Monday, September 20, 2021

Immigration Article of the Day: Unequal Access: Wealth as Barrier and Accelerator to Citizenship by Ayelet Stachar


Unequal Access: Wealth as Barrier and Accelerator to Citizenship by Ayelet Stachar, Citizenship Studies 25 (2021), 543-563


Combining insights from the history of ideas with contemporary legal analysis, this article both highlights and problematizes what we may call sorting strategies – restrictive closure and selective openness – which rely on “varieties of affluence” (income, wealth, equity, credit, and the like) in shaping possibilities for entry, settlement, and naturalization. By emphasizing the growing significance of income barriers and thresholds on the one hand, and fast-tracked investment-based entryways on the other, this article investigates the role of affluence as both accelerator and barrier to citizenship, contributing to the varied toolbox used by governments to advance goals that may at times appear contradictory; these tools both restrict and relax the requirements of access to membership at the same time.

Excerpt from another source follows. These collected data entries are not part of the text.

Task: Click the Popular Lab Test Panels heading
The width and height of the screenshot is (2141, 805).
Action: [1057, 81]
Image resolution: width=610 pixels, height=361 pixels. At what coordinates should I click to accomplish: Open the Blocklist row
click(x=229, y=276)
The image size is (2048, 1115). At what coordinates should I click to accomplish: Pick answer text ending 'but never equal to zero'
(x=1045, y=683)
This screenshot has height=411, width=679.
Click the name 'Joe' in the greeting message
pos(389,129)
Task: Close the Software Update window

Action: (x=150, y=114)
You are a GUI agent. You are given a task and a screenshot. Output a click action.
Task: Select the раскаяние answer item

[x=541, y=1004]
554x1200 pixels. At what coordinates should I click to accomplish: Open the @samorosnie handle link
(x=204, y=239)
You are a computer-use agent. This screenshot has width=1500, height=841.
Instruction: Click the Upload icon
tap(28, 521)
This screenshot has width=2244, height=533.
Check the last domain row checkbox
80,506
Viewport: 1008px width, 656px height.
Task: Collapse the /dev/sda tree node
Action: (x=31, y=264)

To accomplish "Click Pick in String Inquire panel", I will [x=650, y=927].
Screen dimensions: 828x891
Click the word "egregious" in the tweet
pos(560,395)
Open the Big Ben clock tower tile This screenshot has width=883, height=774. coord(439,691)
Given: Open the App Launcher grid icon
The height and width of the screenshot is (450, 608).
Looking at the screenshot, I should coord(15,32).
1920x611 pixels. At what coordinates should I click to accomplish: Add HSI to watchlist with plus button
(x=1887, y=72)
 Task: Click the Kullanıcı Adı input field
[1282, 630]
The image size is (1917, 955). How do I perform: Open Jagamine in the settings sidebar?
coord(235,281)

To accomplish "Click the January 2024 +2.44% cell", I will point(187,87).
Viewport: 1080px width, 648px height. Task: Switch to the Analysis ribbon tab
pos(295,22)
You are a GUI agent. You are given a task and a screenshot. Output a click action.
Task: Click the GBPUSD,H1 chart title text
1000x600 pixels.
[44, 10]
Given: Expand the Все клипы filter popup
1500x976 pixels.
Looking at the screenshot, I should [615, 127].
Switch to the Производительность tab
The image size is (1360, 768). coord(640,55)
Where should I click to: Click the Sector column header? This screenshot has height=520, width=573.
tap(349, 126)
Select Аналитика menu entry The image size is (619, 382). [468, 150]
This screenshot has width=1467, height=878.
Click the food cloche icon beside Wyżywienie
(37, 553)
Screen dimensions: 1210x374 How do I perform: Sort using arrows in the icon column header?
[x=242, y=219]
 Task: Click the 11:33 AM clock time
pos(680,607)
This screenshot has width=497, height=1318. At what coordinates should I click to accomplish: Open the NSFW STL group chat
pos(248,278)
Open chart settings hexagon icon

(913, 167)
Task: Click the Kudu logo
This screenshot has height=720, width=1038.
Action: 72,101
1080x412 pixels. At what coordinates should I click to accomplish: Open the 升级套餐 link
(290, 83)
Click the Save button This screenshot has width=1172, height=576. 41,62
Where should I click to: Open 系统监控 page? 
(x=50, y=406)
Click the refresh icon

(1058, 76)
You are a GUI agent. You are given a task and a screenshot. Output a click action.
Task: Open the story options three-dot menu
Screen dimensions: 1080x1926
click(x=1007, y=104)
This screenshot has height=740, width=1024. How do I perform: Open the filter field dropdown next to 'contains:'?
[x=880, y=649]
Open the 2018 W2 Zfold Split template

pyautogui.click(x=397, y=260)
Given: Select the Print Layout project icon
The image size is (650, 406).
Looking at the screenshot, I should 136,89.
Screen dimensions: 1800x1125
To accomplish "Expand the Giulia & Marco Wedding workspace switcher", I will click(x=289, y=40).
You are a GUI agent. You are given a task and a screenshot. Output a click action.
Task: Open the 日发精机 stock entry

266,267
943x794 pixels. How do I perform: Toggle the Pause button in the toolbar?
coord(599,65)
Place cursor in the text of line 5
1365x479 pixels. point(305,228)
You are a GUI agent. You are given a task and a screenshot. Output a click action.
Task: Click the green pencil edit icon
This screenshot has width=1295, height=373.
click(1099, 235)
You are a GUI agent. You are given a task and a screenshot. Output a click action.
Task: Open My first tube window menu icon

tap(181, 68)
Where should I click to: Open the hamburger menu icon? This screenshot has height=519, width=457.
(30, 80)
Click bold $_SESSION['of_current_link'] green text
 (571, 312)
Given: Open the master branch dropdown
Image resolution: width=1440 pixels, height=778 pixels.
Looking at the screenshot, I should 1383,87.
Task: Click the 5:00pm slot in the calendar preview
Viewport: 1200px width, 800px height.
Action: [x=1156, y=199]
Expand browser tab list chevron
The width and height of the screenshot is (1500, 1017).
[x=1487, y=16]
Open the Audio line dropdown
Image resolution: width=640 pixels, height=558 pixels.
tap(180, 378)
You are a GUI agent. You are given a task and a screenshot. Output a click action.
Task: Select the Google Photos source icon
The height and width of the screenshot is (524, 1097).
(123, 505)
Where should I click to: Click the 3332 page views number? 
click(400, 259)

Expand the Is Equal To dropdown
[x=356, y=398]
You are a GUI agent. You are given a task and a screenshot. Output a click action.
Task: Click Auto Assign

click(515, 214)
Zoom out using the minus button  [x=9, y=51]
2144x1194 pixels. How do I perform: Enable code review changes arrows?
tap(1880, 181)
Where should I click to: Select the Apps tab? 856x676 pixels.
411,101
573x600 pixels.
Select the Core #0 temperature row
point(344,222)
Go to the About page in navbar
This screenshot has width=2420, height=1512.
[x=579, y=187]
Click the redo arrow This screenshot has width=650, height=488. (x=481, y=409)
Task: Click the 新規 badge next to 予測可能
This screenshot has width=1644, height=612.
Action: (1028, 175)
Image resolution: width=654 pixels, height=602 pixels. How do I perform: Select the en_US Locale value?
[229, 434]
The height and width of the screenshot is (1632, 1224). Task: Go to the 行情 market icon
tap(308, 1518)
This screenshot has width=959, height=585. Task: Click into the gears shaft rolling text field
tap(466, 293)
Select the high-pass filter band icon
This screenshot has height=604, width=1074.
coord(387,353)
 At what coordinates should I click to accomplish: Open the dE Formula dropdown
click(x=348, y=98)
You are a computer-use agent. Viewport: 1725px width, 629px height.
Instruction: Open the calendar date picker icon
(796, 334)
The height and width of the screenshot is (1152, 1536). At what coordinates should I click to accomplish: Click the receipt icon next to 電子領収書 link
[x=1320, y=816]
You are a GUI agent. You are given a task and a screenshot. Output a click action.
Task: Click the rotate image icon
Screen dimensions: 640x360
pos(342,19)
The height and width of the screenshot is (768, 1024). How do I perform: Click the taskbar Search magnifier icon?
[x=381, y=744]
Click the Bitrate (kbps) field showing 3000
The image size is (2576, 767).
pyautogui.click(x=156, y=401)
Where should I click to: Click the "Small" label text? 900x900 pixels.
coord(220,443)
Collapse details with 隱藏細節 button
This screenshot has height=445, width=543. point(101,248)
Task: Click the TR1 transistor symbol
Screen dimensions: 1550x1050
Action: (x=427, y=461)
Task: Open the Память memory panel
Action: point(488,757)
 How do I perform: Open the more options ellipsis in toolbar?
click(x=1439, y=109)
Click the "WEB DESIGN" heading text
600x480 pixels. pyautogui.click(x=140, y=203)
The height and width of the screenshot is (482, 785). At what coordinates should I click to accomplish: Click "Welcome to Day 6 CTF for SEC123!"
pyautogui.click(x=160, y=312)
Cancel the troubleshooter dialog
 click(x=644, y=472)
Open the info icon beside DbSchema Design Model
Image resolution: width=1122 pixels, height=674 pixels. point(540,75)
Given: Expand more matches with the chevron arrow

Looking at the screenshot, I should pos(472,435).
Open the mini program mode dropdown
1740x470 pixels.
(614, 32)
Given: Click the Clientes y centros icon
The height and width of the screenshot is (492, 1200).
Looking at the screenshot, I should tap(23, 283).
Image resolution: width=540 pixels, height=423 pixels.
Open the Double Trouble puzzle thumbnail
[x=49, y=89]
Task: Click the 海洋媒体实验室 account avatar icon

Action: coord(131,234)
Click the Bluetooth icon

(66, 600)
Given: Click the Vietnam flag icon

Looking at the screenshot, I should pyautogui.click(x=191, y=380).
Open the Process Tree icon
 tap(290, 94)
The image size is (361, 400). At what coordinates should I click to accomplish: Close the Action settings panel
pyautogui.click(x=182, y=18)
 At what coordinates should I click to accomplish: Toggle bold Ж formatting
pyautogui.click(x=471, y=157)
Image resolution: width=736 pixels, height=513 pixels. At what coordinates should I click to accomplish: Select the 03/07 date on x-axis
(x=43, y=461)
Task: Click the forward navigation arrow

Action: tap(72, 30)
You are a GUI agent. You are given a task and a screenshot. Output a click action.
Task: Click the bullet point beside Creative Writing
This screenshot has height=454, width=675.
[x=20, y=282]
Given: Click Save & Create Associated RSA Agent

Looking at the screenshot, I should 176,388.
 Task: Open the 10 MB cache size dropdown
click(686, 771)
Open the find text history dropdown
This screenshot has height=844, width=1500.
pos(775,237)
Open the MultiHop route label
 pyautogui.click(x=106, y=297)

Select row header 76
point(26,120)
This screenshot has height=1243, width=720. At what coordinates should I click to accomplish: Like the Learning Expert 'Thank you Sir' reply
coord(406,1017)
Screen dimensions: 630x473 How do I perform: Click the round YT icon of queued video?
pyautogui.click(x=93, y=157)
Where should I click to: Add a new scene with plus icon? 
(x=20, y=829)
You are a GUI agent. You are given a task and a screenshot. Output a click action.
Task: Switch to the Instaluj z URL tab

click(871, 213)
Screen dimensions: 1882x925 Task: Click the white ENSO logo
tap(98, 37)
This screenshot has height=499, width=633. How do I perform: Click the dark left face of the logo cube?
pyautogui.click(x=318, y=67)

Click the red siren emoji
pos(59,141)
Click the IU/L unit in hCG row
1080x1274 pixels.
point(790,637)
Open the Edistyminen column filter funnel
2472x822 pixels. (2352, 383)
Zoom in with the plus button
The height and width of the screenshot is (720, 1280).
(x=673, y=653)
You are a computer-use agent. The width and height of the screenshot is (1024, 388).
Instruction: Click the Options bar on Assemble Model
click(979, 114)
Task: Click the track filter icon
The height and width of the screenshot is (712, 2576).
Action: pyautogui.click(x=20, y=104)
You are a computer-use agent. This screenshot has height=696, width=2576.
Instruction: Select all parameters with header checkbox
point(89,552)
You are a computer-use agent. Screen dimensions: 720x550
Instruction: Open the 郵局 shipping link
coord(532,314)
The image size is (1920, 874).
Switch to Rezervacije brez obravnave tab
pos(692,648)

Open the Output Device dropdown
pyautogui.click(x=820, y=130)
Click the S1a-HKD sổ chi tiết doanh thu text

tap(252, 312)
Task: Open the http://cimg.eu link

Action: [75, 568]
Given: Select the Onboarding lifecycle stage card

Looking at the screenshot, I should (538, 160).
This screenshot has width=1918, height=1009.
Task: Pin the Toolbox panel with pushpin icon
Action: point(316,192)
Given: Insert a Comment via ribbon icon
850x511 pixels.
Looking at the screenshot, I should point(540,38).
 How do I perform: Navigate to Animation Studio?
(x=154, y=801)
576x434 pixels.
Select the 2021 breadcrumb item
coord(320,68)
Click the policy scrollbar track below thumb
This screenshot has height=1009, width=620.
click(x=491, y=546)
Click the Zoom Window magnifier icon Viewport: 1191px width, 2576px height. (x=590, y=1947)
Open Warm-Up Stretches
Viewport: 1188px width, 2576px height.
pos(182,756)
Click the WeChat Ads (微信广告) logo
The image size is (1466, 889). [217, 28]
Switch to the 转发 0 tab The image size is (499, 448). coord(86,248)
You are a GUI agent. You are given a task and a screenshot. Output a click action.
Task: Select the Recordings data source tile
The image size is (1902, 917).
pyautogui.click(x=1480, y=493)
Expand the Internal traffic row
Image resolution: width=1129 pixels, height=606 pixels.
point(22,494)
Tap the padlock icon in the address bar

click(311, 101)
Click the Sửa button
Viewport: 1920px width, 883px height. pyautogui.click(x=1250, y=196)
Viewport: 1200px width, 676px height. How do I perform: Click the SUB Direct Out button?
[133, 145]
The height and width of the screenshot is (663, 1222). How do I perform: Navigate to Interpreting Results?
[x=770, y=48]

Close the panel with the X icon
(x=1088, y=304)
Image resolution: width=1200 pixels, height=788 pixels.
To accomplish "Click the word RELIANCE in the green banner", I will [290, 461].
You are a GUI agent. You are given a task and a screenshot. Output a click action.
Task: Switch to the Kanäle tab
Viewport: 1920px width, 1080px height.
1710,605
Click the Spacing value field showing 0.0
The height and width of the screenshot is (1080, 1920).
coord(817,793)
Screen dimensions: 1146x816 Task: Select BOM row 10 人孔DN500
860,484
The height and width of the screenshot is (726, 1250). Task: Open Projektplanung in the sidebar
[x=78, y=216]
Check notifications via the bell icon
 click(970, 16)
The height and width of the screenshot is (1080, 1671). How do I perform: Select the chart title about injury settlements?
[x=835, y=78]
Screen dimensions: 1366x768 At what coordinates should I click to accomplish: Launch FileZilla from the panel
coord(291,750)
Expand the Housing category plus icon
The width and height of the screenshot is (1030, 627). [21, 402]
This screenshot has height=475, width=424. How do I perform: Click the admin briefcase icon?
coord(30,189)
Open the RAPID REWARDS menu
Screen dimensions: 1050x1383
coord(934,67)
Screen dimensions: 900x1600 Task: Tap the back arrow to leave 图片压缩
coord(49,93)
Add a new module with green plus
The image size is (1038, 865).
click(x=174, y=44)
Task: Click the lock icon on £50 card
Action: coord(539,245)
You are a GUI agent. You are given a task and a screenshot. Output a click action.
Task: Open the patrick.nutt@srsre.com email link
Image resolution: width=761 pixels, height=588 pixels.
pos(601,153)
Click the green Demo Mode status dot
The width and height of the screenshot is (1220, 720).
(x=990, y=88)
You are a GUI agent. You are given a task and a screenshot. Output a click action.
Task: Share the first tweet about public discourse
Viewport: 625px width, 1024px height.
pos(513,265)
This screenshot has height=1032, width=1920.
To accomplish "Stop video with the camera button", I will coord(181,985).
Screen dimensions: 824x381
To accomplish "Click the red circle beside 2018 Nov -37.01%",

These new developments represent different facets of the same trend. Without explicitly stating as much, programs that turn wealth into a core criterion for admission conceptually reignite an older, exclusive, and exclusionary vision according to which individuals must hold property (in land, resources, or in relation to one’s “dependents,” including women, slaves, and children) in order to qualify as a citizen. While such a trajectory is no stranger to ancient models, it raises profound challenges to modernist accounts of political membership that place equality at their core.